#### Reading passage:
········

When extruded into fibers through pores in an industrial spinneret, the individual polymer chains tend to align because of viscous flow. If subjected to cold drawing afterwards, the fibers align further, increasing their crystallinity, and the material acquires additional tensile strength.[2] In practice, nylon fibers are most often drawn using heated rolls at high speeds.
Block nylon tends to be less crystalline, except near the surfaces due to shearing stresses during formation. Nylon is clear and colorless, or milky, but is easily dyed. Multistranded nylon cord and rope is slippery and tends to unravel. The ends can be melted and fused with a flame to prevent this.
There are carbon fiber/nylon composities with higher density than pure nylon.

Historical uses
Bill Pittendreigh, Dupont industries, and other individuals and corporations worked diligently during the first few months of World War II to find a way to replace Asian silk with nylon in parachutes. It was also used to make tires, tents, ropes, ponchos, and other military supplies. It was even used in the production of a high-grade paper for U.S. currency. At the outset of the war, cotton accounted for more than 80% of all fibers used, and manufactured and wool fibers accounted for the remaining 20%. By August, 1945, manufactured fibers had taken a market share of 25% and cotton had dropped.

········

#### Instruction 1:
Reproduce verbatim the portion of the passage on nylon starting at "When extruded into" and ending at "than pure nylon.".
#### Instruction 2:
Extend the passage on nylon with new text that picks up right after its final sentence.

········

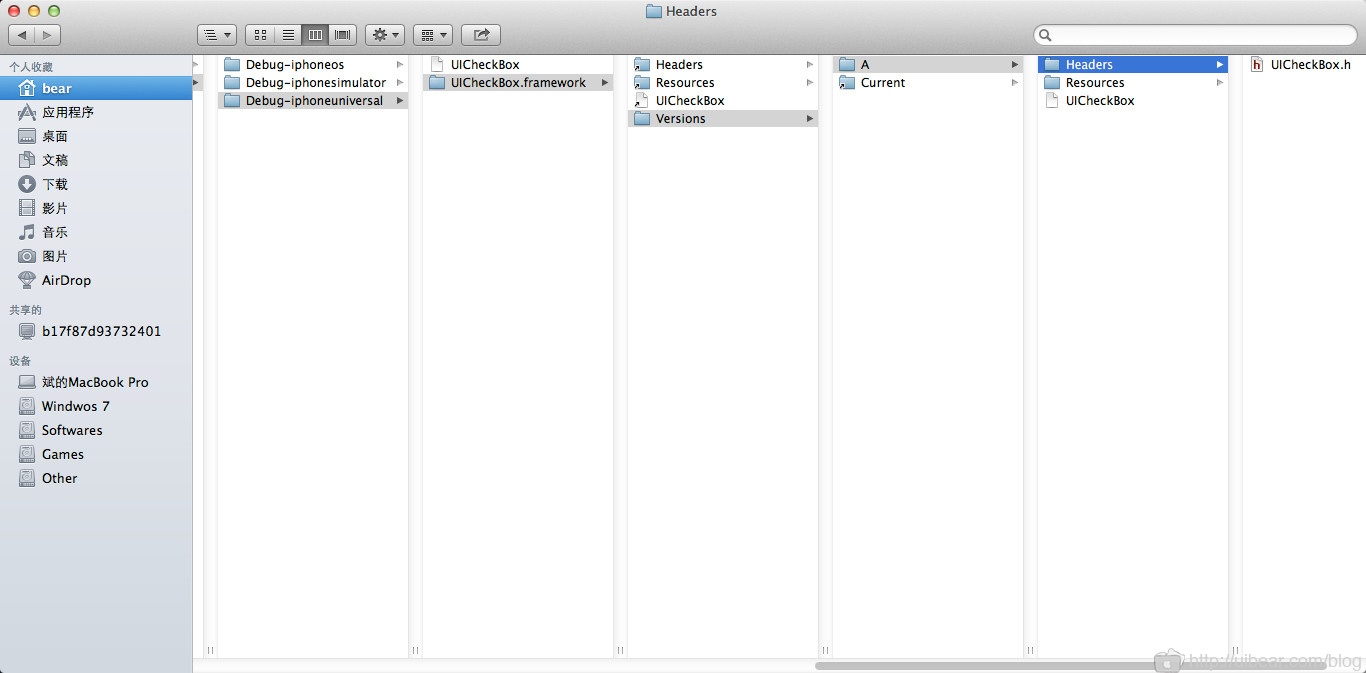Select the Debug-iphonesimulator folder
1366x673 pixels.
pos(315,82)
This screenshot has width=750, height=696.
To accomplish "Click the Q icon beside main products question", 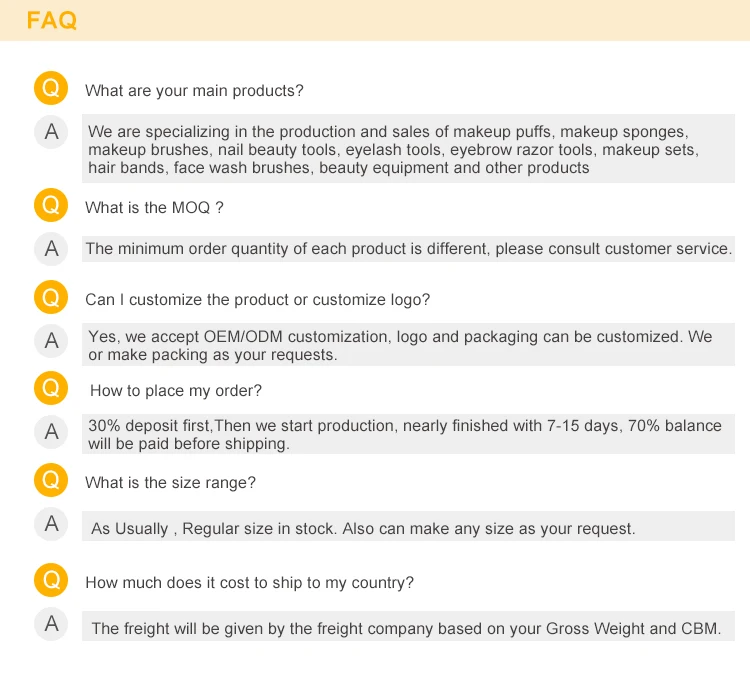I will pyautogui.click(x=51, y=89).
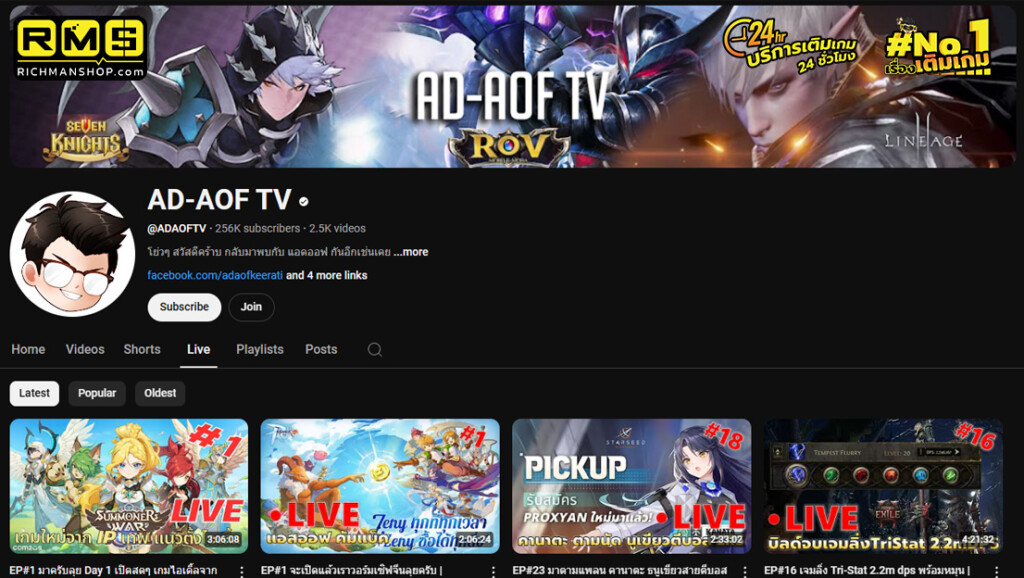Image resolution: width=1024 pixels, height=578 pixels.
Task: Click the verified badge beside AD-AOF TV
Action: (x=305, y=201)
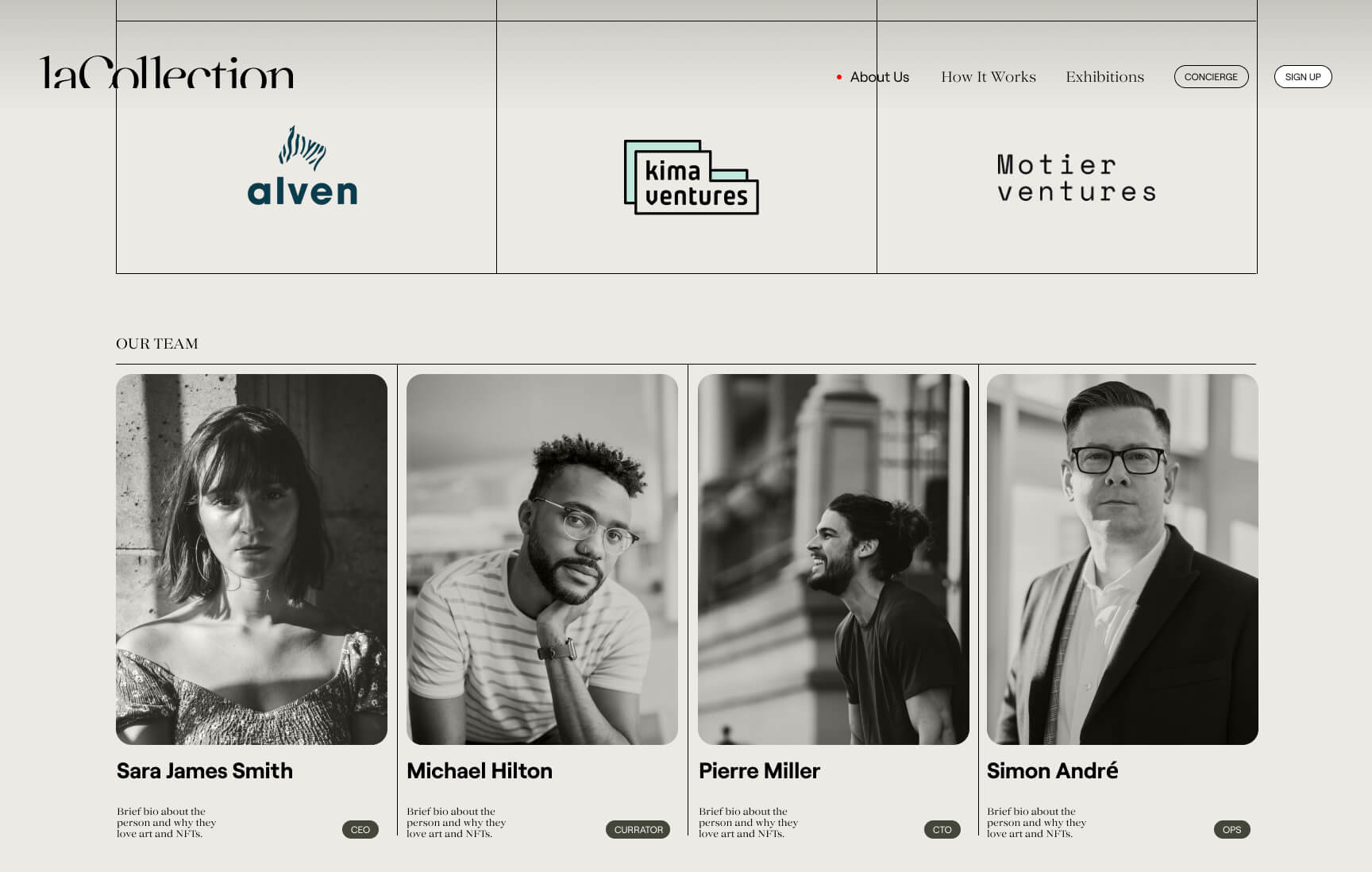Screen dimensions: 1372x872
Task: Go to the About Us page
Action: tap(879, 77)
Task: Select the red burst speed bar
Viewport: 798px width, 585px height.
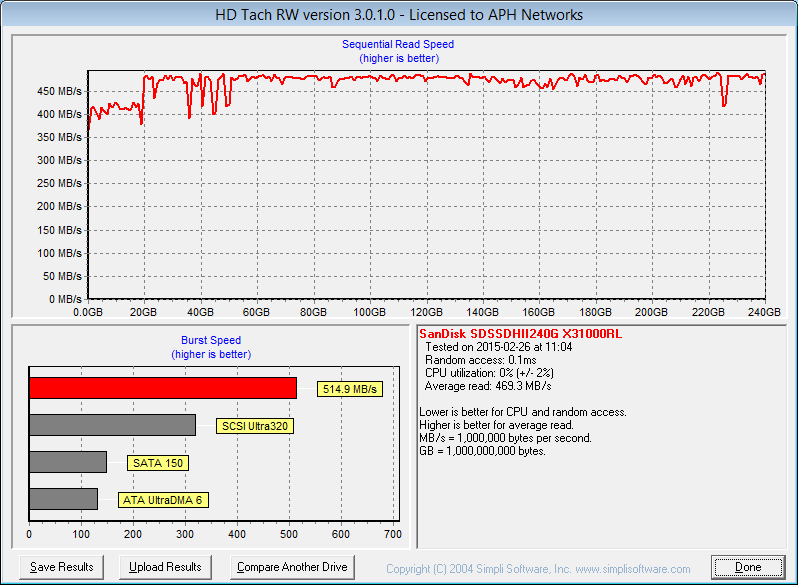Action: pyautogui.click(x=162, y=388)
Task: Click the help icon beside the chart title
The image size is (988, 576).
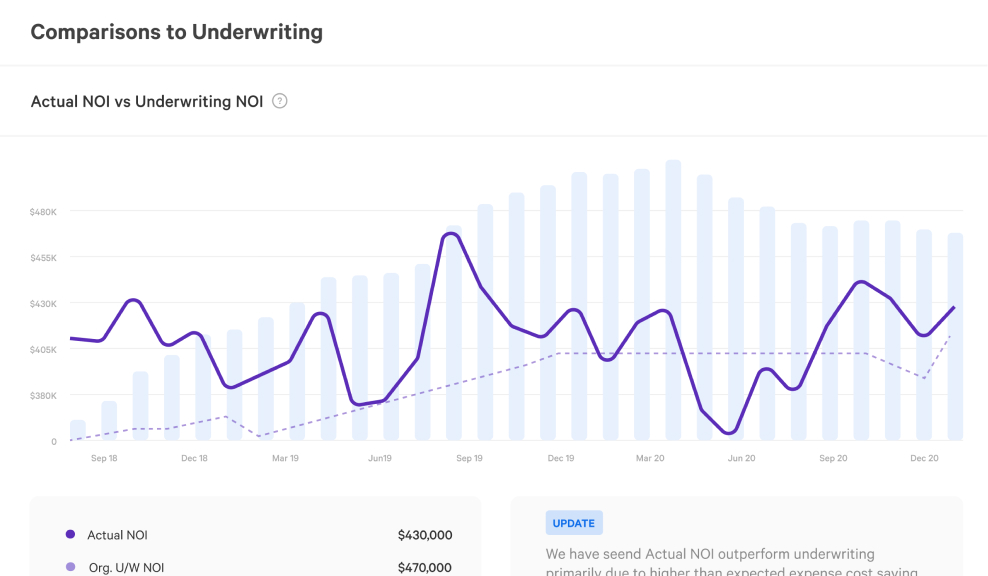Action: click(280, 101)
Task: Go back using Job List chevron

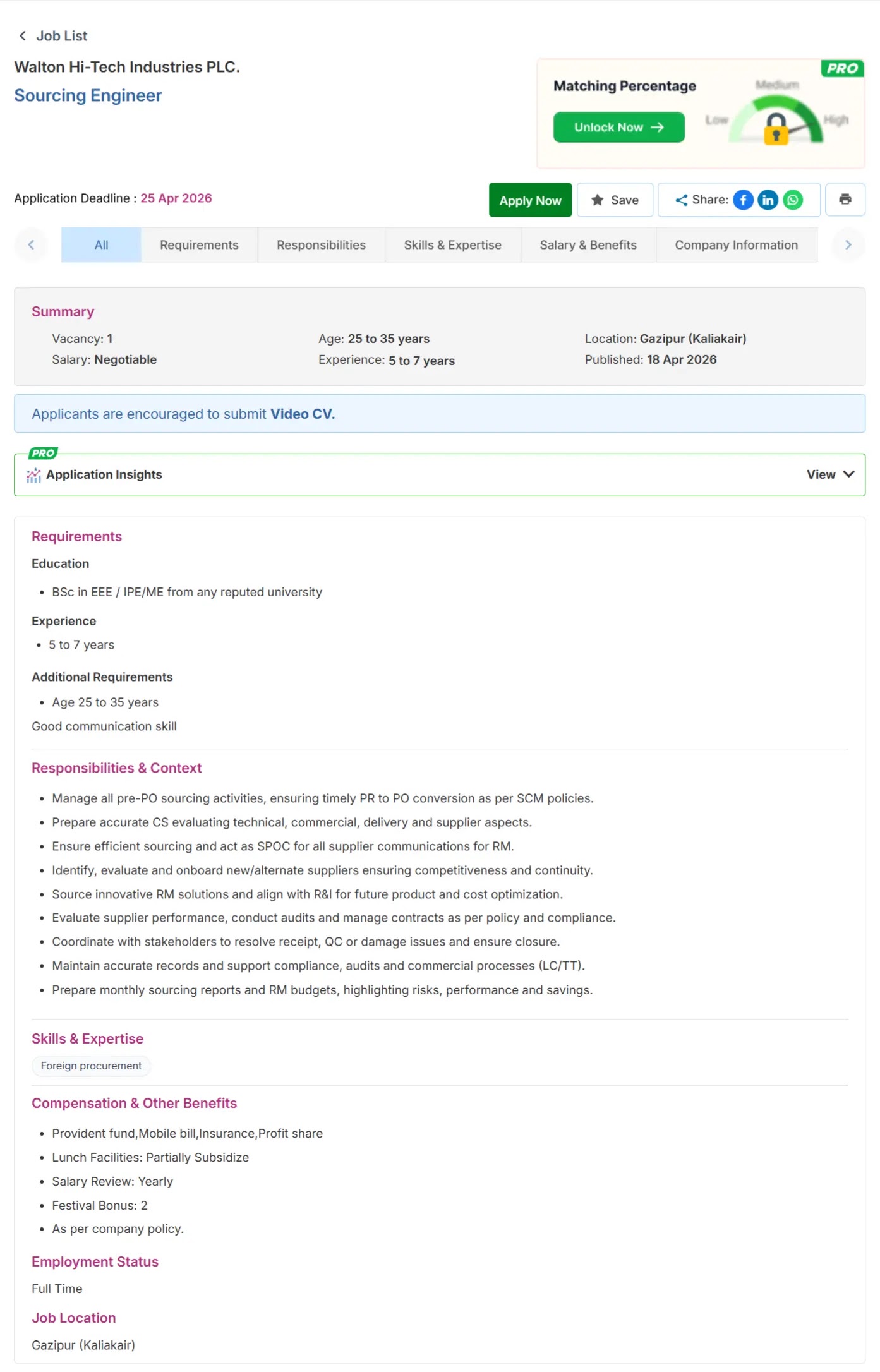Action: pos(23,36)
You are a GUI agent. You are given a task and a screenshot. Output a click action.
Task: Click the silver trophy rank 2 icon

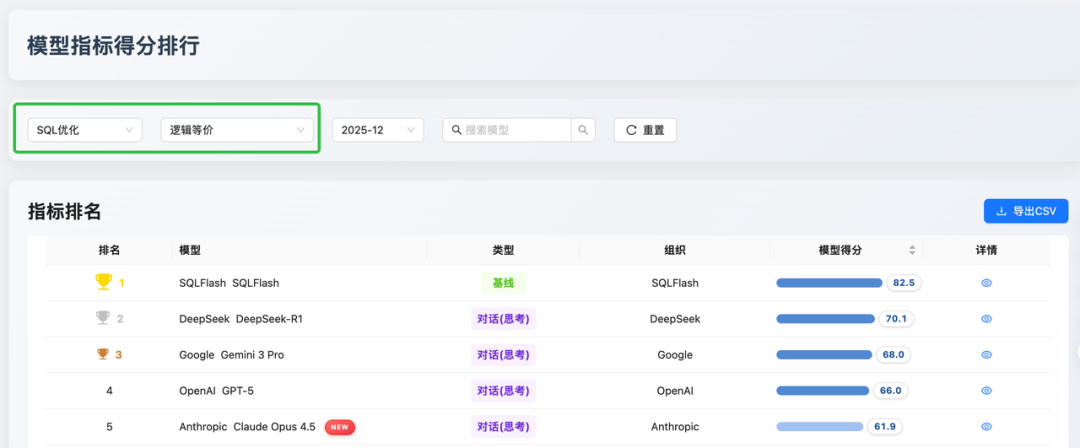tap(103, 318)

········

#### Task result 1:
When extruded into fibers through pores in an industrial spinneret, the individual polymer chains tend to align because of viscous flow. If subjected to cold drawing afterwards, the fibers align further, increasing their crystallinity, and the material acquires additional tensile strength.[2] In practice, nylon fibers are most often drawn using heated rolls at high speeds.
Block nylon tends to be less crystalline, except near the surfaces due to shearing stresses during formation. Nylon is clear and colorless, or milky, but is easily dyed. Multistranded nylon cord and rope is slippery and tends to unravel. The ends can be melted and fused with a flame to prevent this.
There are carbon fiber/nylon composities with higher density than pure nylon.

#### Task result 2:
Some of the terpolymers based upon nylon are used every day in packaging. Nylon has been used for meat wrappings and sausage sheaths.
Some people, such as Jack Herer, surmise that Cannabis sativa was made illegal because the fibers from the hemp plant, used for fabrics and ropes, were in strong competition with nylon (along with paper, fuel, and other industries). While the production of rope from hemp requires no chemicals or industrial processes, nylon fiber is more than twice as strong as hemp and weighs 25% less. An additional problem is that hemp rope rots from the inside out, making it difficult to determine the condition of a rope at a glance. While hemp was originally used in climbing rope, this is no longer the case, even in countries where cannabis is legal.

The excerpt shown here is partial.